No one likes to have the wool pulled over their eyes, and even worse, to have someone who is “higher up the ladder” question if that’s what’s happened to you. This is the very situation that the temple police find themselves in when they report back to the chief priest and Pharisees that they have not arrested Jesus as they were commanded to do. The quote above (which comes from the gospel lesson from today’s Daily Office lectionary) is how the chief priests and Pharisees react to the temple police coming back empty-handed.
One evening at a company year-end party I found myself staring straight down the barrel of this same question. At the other end was our global CEO. I was a mere sales manager and the CEO had found out that I went to church. I learned in short order that night, and rather forcefully, that he was a staunch atheist. “You don’t really believe all of that stuff do you? I mean, how could you? You live, you die and that’s that. God? Jesus? How anyone could be fooled by Christianity is beyond me.”
For many, the story of Jesus’ life, death and resurrection is too much to believe. The idea that the God who created the universe and all that is, would decide on purpose to become one of the created beings…and then die at the hands of members of that creation…all for the transgressions of that creation…is a bit much to swallow. The harsh, condescending words of the chief priests and Pharisees ring out, “Surely you have not been deceived, too have you?” If we apply the black and white, cut and dry logic of the world Jesus (the man, the historical figure, the God enfleshed, the concept, etc.) doesn’t make much sense. As Paul writes to the Corinthians (in the epistle reading from the Eucharist lectionary for today), “For the message about the cross is foolishness to those who are perishing, but to us who are being saved it is the power of God.” (1 Cor 1:18)
Faith is not an easy undertaking; and faith requires us to stretch our hearts, minds and imaginations beyond the requirements of belief in things worldly. Faith in the salvific power of Jesus requires an open heart and a belief that we humans are not the ones in control of the show here on earth, or in heaven.
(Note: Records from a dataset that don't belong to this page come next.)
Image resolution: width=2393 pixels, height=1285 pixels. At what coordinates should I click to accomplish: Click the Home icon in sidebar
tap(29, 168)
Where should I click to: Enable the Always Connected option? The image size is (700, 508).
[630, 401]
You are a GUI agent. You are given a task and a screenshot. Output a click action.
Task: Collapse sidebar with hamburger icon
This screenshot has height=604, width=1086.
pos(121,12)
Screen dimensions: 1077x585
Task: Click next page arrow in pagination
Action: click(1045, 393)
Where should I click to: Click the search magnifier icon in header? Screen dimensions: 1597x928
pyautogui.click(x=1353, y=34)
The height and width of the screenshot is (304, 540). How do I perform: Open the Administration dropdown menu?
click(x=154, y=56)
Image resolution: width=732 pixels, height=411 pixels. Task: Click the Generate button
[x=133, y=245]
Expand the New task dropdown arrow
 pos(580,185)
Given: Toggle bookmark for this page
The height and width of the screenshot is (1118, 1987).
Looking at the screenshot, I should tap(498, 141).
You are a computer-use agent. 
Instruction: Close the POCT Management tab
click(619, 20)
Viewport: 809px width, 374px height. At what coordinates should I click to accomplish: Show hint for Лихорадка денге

We can make some further sense of Jesus if we look at his life, actions, death and resurrection through the lens of true love. True love is stronger than our own selfish desires, makes us reach out beyond the limits of ourselves in generosity, kindness, giving all for the one whom we love.
Have we been deceived? Have we dabbled in foolishness? No. We have responded to the fact that we have been truly and completely loved.